The term propaganda derives from the name given to a 17th-century Committee of Cardinals of the Roman Catholic Church, Congregatio de Propaganda de Fide, which was charged with directing ecclesiastical affairs in non-Catholic countries. The Oxford English Dictionary defines propaganda as the ‘systematic propagation of information or ideas to encourage or instil a particular attitude or response’.
This remarkable selection of propaganda posters exemplifies the above definition. The posters were collected by the late Dr WB Sutch, a New Zealander whose work for the government in the 1930s took him to Europe as the events depicted in these posters were unfolding.
The use of posters as propaganda tools had come of age during the First World War. Their aim was essentially two-fold: in Britain, to encourage male recruitment – a famous and frequently adapted example being Lord Kitchener’s ‘Your country needs you’ – and in all major participating countries to inspire home front support for the war.
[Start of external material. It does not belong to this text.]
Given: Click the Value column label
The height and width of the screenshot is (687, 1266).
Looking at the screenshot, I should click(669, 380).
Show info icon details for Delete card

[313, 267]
Posters were cheap to produce, easy to distribute, and could immediately respond to wartime events. They continued to be employed by governments of the 1930s and 1940s who believed in their effectiveness.
Towards the Precipice presents Spanish, German, British and Soviet posters from the period 1935 to 1942. They represent the voice of Republican opposition to the right-wing Nationalist forces of General Franco in the Spanish Civil War of 1936-39. The Nazi regime used posters to win ordinary Germans over to their world view by showing them, and the world, the promised material advantages of belonging to Hitler’s Germany. The British posters cover the early years of the Second World War and build upon the generally accepted idea that the war was both just and necessary to defend traditional British values. The Soviet posters were designed following Operation Barbarossa, the German invasion of the Soviet Union in 1941. They were later adapted by the British to reinforce the resulting Anglo-Soviet alliance against Hitler.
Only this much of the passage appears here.